Mais elle semblait réellement désorientée pour le coup.

La femme de Gretchencko, alors nettement moins jouasse, s’était rapprochée et demeurait visiblement prête à bondir (à en croire sa dégaine assassine). Victor, lui, était plutôt dans la merde (on peut le dire) : et il s’y était mis tout seul. A en juger par son regard paniqué qui faisait des allers et retours frénétiques entre ces deux femmes, je crois qu’il devait en être bien conscient. Il a donc (maladroitement) tenté de se lever dans l’espoir de s’extraire de cette dangereuse étreinte…

Grave erreur !

La main de Lilith l’a immédiatement précédé, s’agrippant lentement à son pull (mais plus sûrement qu’un crochet en acier).

Mais c’était moins un geste tendre qu’une supplication en l’occurrence : le regard de sa propriétaire était d’ailleurs perdu (dans tous les sens du terme) dans celui du pauvre homme, qui avait l’air de ne plus savoir où ce mettre (à ce moment précis).

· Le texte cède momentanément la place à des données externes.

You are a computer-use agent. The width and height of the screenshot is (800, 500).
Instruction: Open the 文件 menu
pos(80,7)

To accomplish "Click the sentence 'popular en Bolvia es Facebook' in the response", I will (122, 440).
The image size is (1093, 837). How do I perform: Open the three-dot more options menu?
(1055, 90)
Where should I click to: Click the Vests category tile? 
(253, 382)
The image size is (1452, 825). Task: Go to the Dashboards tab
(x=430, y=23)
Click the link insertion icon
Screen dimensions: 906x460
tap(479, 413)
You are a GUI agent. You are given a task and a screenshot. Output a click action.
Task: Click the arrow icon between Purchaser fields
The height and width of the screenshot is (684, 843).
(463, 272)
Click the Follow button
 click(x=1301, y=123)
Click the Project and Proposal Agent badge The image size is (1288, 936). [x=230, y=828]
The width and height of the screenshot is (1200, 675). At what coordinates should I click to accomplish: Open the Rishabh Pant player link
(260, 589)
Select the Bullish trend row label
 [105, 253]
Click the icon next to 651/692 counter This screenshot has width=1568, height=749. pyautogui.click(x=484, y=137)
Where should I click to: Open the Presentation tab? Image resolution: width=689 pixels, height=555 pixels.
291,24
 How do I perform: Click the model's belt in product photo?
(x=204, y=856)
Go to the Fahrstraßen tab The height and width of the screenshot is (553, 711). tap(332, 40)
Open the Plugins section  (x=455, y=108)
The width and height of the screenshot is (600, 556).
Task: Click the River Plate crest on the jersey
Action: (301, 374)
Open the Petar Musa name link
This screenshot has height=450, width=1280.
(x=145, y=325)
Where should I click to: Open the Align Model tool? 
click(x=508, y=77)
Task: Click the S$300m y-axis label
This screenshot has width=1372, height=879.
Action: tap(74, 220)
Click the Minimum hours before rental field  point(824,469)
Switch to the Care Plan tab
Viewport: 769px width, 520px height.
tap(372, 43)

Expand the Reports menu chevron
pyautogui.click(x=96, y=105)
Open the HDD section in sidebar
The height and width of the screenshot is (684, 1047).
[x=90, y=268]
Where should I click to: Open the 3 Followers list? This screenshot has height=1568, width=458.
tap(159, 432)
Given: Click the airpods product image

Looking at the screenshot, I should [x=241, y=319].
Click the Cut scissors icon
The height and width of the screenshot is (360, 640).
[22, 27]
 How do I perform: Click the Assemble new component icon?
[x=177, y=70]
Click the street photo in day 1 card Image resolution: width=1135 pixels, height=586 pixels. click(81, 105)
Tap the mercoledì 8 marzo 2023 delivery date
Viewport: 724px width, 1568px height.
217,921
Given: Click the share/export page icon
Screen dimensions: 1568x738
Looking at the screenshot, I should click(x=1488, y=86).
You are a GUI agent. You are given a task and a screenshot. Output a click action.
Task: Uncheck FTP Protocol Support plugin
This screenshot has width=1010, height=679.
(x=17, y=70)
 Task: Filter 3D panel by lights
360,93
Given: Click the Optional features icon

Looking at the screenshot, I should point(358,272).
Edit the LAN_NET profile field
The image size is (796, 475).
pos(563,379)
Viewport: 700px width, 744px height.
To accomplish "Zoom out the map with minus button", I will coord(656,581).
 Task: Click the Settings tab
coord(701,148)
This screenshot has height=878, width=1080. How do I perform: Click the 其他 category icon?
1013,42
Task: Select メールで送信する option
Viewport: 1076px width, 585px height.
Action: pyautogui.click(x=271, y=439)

Je crois qu’à cet instant, on s’est tous plus ou moins préparé à de la gladiature féminine : la gladiature étant le sport national du Sector Primus (comme tout le monde le sait). Et non, ce n’était pas comme pour les combats romains. Chez nous on ne tue pas. Mais bon, les gladiateurs romains non plus ne s’étripaient pas réellement (pas autant qu’on a pu le croire par le passé) : ça revenait simplement trop cher d’en dézinguer un à chaque combat, rapport à l’entraînement et la bouffe par tête de pipe qui représentaient déjà un investissement non négligeable pour la part des lanistes de l’antiquité (même si y en a bien un ou deux qui ont dû mourir de certaines de leurs blessures après coup). De nos jours, ce n’est plus un sport d’esclaves non plus : plus depuis l’Institution en tout cas.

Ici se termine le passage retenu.